• [Exercise requirements]: Lay out the entries from the line containing "#607 (437, 868)" through the end of the entries as a two-column CSV with the header columns text and answer. Give one row per entry, with each value in its own quoted field and any line breaks replaced by spaces.

[Entries for locating words and elements]
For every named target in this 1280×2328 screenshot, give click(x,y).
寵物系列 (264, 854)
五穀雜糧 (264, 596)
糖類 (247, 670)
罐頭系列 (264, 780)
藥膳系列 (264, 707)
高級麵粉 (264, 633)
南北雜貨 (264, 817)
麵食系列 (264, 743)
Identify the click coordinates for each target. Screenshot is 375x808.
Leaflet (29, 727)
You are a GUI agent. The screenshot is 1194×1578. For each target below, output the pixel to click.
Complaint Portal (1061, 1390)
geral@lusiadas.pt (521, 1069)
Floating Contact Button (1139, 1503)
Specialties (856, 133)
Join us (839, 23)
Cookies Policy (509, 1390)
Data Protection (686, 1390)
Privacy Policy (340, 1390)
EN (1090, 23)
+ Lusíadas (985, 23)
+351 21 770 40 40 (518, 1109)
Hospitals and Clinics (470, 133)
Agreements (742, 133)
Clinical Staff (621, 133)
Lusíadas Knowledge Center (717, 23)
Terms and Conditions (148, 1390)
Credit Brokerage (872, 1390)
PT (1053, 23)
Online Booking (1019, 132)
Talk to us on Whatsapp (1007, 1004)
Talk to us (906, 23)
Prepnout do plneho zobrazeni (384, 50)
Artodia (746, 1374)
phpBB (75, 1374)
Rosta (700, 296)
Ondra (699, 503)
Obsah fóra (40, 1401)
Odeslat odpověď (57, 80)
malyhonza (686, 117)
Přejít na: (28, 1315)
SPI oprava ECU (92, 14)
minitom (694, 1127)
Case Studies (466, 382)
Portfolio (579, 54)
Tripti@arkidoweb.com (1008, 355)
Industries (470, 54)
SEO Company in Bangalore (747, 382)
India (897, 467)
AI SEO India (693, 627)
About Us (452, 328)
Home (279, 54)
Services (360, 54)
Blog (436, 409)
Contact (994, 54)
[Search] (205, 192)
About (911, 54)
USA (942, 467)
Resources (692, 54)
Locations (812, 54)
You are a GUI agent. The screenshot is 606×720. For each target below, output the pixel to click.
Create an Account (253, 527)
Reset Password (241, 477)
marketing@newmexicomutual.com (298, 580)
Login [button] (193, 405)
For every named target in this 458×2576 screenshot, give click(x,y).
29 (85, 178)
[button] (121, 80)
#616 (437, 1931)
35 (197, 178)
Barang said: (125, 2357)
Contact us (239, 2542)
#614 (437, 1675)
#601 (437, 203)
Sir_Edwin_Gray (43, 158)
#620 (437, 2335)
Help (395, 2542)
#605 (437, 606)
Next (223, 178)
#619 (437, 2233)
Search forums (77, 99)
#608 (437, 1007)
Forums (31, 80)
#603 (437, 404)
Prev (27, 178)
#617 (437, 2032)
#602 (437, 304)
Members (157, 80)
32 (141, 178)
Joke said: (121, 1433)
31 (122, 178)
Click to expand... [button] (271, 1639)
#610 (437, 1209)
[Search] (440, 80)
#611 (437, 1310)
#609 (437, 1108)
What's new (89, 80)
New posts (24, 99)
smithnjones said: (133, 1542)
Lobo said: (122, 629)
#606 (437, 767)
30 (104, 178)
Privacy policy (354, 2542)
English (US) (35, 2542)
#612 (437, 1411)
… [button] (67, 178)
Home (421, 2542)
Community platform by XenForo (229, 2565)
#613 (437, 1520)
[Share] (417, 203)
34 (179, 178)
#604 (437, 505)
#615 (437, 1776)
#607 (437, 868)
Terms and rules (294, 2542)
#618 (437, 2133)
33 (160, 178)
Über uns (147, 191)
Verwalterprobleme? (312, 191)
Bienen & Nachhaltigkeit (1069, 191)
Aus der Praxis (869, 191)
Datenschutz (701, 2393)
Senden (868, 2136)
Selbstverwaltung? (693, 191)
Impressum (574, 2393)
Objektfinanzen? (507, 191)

• [Answer to the task]:
text,answer
"#607","(437, 868)"
"Terms and rules","(294, 2542)"
"#618","(437, 2133)"
"33","(160, 178)"
"Über uns","(147, 191)"
"Verwalterprobleme?","(312, 191)"
"Bienen & Nachhaltigkeit","(1069, 191)"
"Aus der Praxis","(869, 191)"
"Datenschutz","(701, 2393)"
"Senden","(868, 2136)"
"Selbstverwaltung?","(693, 191)"
"Impressum","(574, 2393)"
"Objektfinanzen?","(507, 191)"